--- TASKS ---
• A. Decide whether each statement agrees with the article about the in-home AI health monitor: (i) residents must wear a device for the system to work; (ii) the system was built by researchers at the University of Waterloo; (iii) the wireless transmitter sends high-power waveforms. Answer yes or no for each and quote the deciding words.
• B. According to the article about the in-home AI health monitor, where can the system be mounted?

New in-home AI tool monitors the health of elderly residents
Engineers are harnessing artificial intelligence (AI) and wireless technology to unobtrusively monitor elderly people in their living spaces and provide early detection of emerging health problems.
The new system, built by researchers at the University of Waterloo, follows an individual’s activities accurately and continuously as it gathers vital information without the need for a wearable device and alerts medical experts to the need to step in and provide help.
The new system represents a major step forward and works this way: first, a wireless transmitter sends low-power waveforms across an interior space, such as a long-term care room, apartment or home.
As the waveforms bounce off different objects and the people being monitored, they’re captured and processed by a receiver. That information goes into an AI engine which deciphers the processed waves for detection and monitoring applications.
The system, which employs extremely low-power radar technology, can be mounted simply on a ceiling or by a wall and doesn’t suffer the drawbacks of wearable monitoring devices, which can be uncomfortable and require frequent battery charging.

--- RECORDED INFORMATION ---
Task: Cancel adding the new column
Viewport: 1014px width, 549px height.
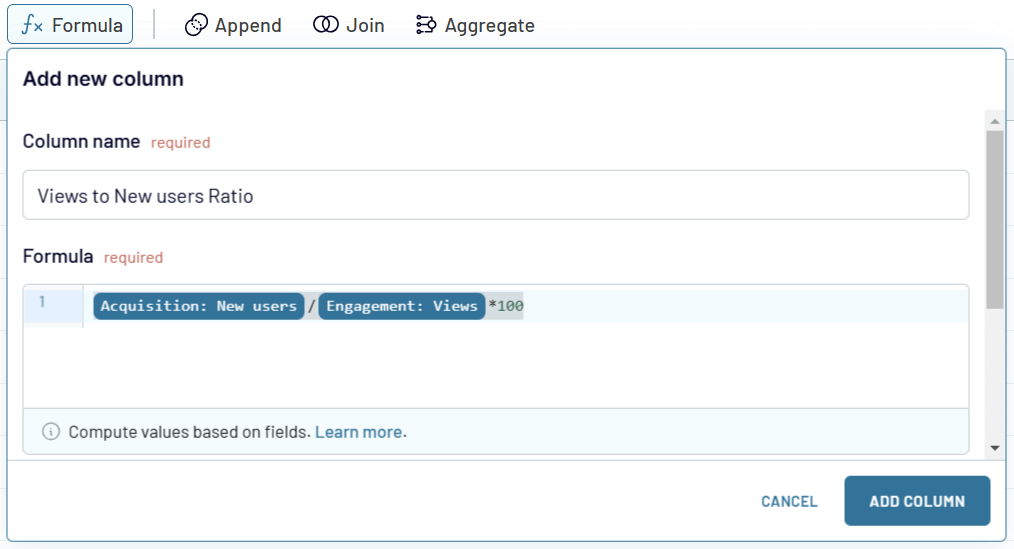Action: pos(789,501)
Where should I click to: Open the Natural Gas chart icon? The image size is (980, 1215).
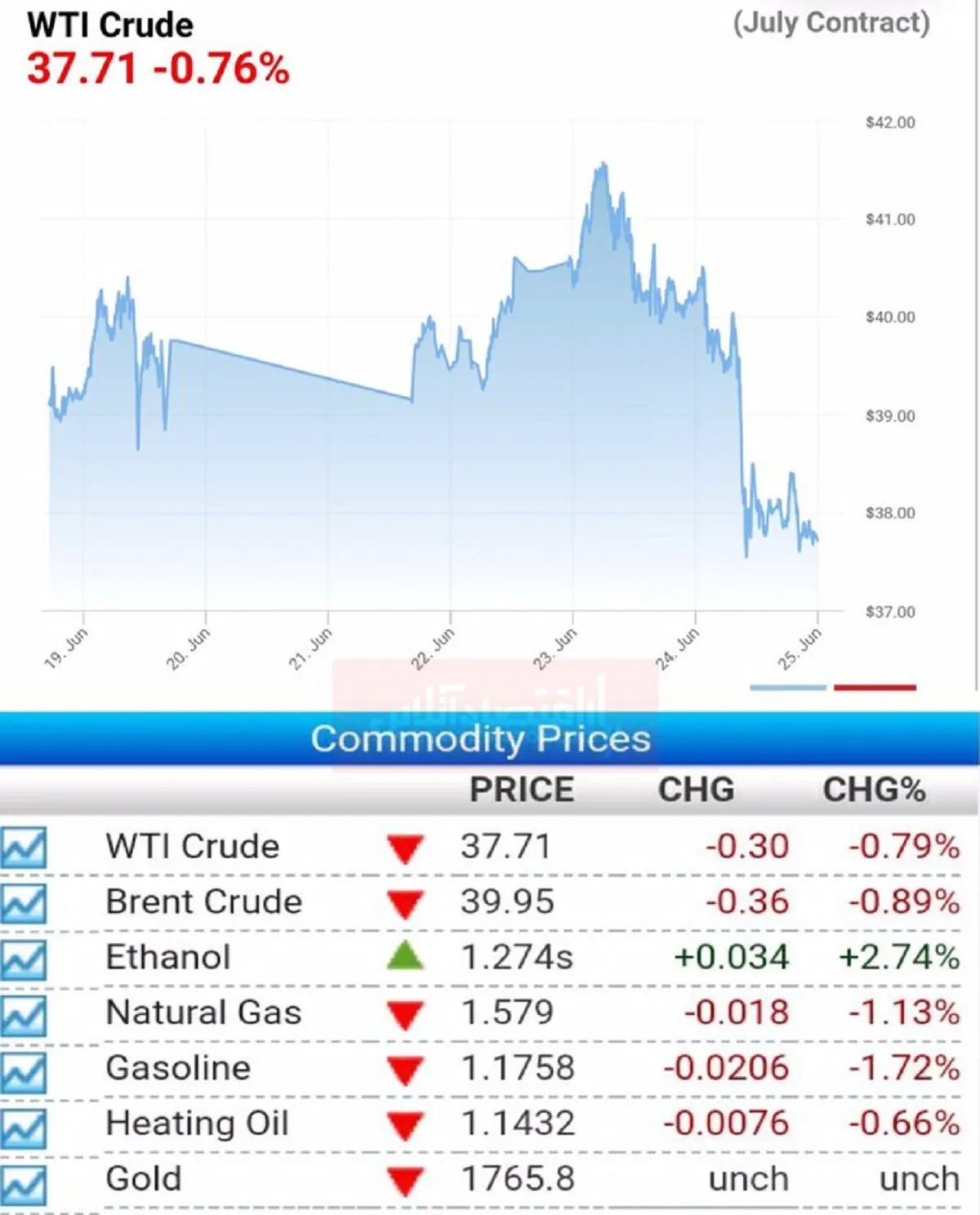(x=24, y=1015)
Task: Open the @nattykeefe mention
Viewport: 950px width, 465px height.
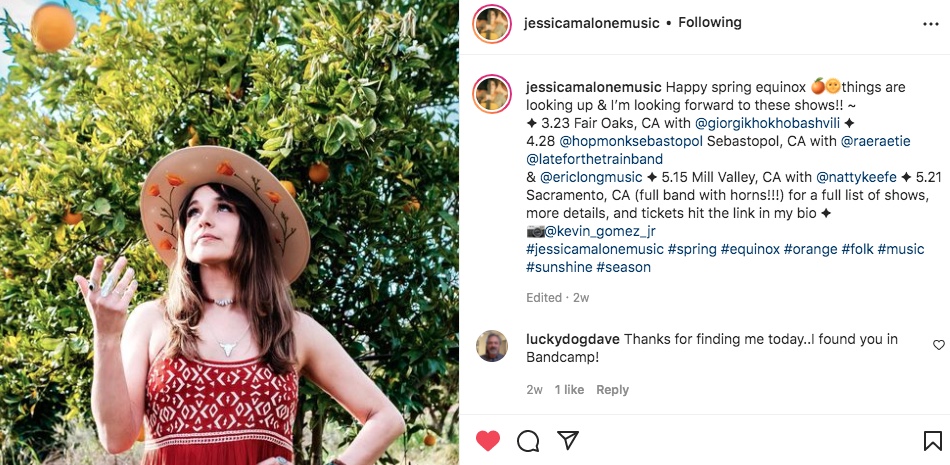Action: pyautogui.click(x=856, y=178)
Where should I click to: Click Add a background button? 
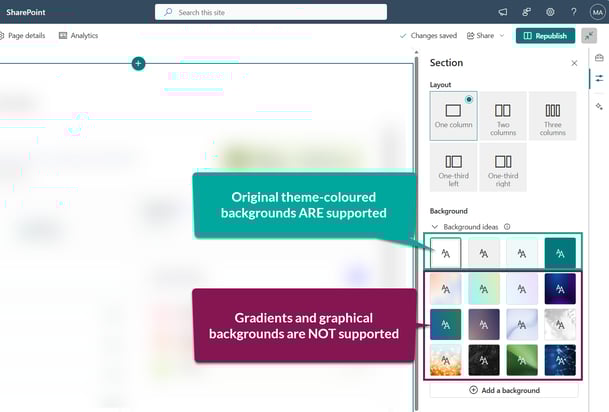[504, 390]
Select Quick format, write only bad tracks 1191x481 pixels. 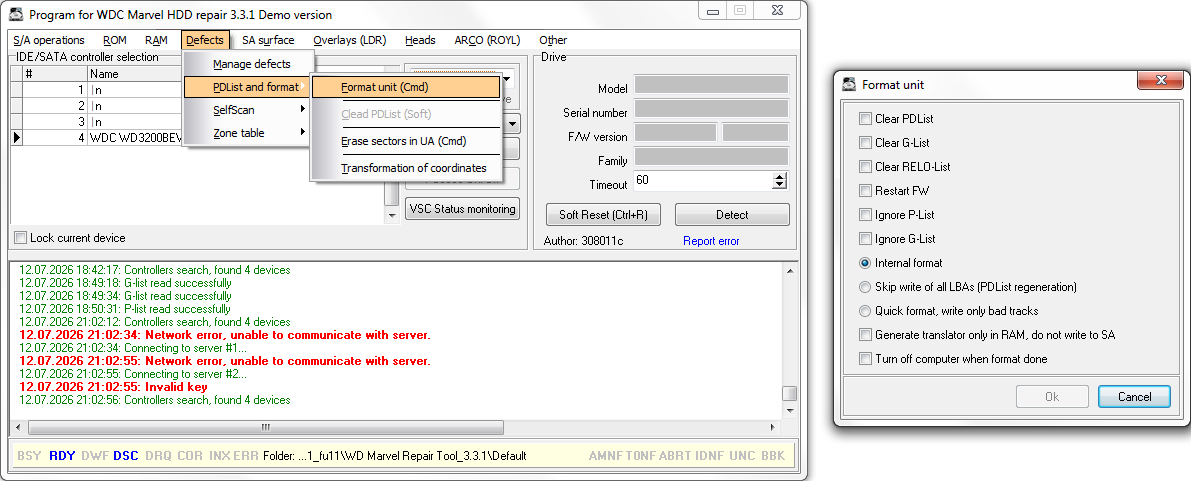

--- EXERCISE ANSWERS ---
• A.
(i) No: "without the need for a wearable device"
(ii) Yes: "built by researchers at the University of Waterloo"
(iii) No: "a wireless transmitter sends low-power waveforms"

• B. On a ceiling or by a wall.